As opposed to those who insist maps “represent” reality the critical cartographers, led by Wood, have insisted maps represent nothing. Instead, they present an argument about the world through the careful choice of content arranged graphically at a specific scale. This thesis, and the mechanisms of its activation, is at the heart of Wood and John Fels 2008 University of Chicago Press publication, The Natures of Maps. As one reviewer put it: “In 1986 Wood and Fels took apart the map; describing ten codes through which its signs create meaning. Their argument was subsequently enfolded into Wood’s The Power of Maps …Twenty-one years later, Wood and Fels have put the map back together again ‘by replacing the whole idea of the map as a representation with that of the map as a system of propositions.’” “The map is not a picture,” Wood and Fels insist in this new book, “It is an argument … everything about a map, from top to bottom, is an argument.”

This idea of the map as an argument presented rather than a reality represented extends a more general thesis on the manner in which we “construct” the world through a range of socially-conditioned perspectives, and do so at various scales. A relevant but quite distinct title in this area of work is Wood's 2004 volume, Five Billion Years of Global Change: A History of the Land.

==Cartographic art==
More recently, Wood has joined his expertise in cartography with his interest in art and art history. A collage artist and painter, he has created in recent years a bibliography and history of cartographic art; work that from the Dadaist to the present have used maps as a medium for the exposition of cultural and political ideas and ideals. Again, the general thesis is the same as in Wood's other work: images—whether map, art, or artful maps—present a thesis through selection of subject matter self-consciously arranged through a medium's tools of exposition.

==Conviction==
In April 1996, Wood pleaded guilty to "crimes against nature" (viz. fellatio) and "taking indecent liberties with a minor", on more than one-hundred and thirty occasions.
From 1996 to 1998, he spent 26 months in the North Carolina penal system as a result of his conviction. He is not on any national or regional register of sex offenders and has spoken publicly about his incarceration and the charges that led to it.

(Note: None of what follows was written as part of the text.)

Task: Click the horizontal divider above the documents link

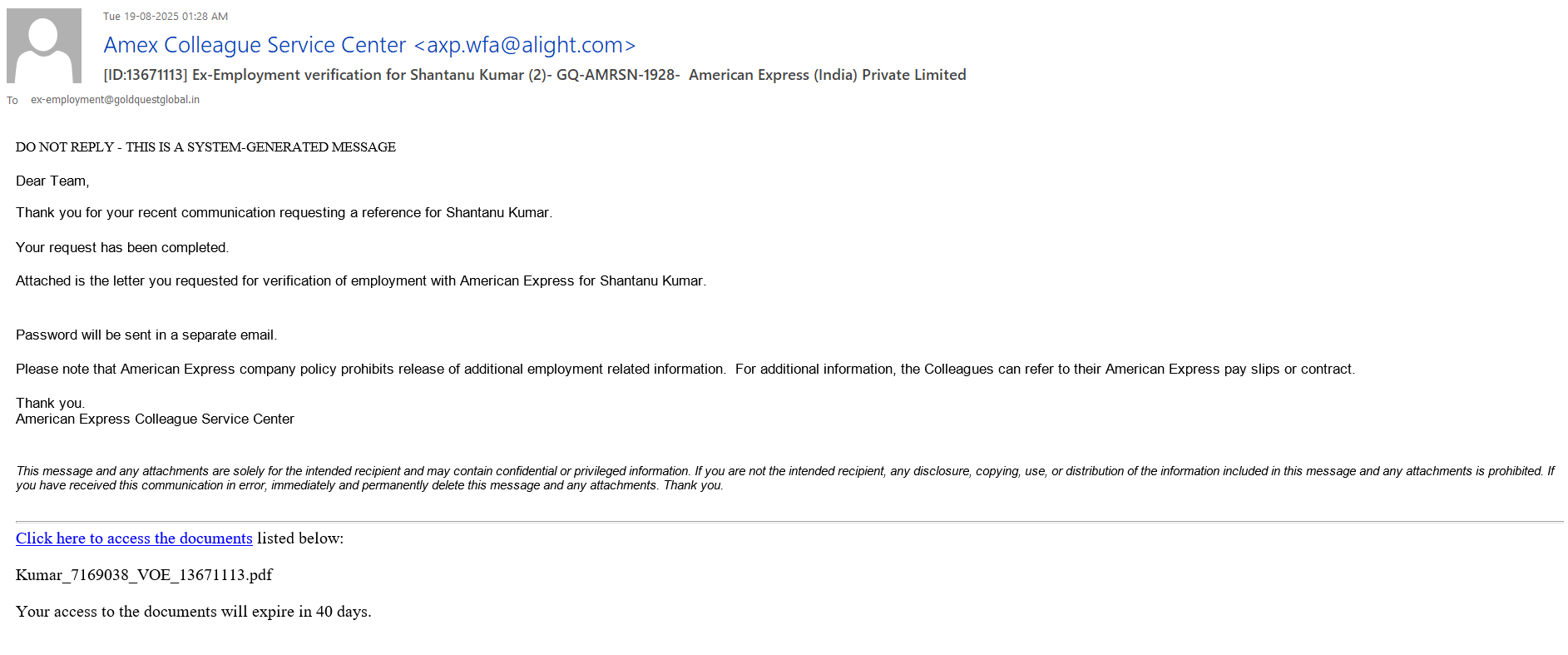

The urbanist writer and activist Jane Jacobs has wondered in press whether Wood's arrest and incarceration may be one reason why some of his work receives less attention than it deserves. Despite the conviction, his writing and work continued and since his release he has continued to live in Raleigh, NC, while lecturing and working internationally in his field. For example, in 2008 he presented a plenary at the Royal Geographical Society in London.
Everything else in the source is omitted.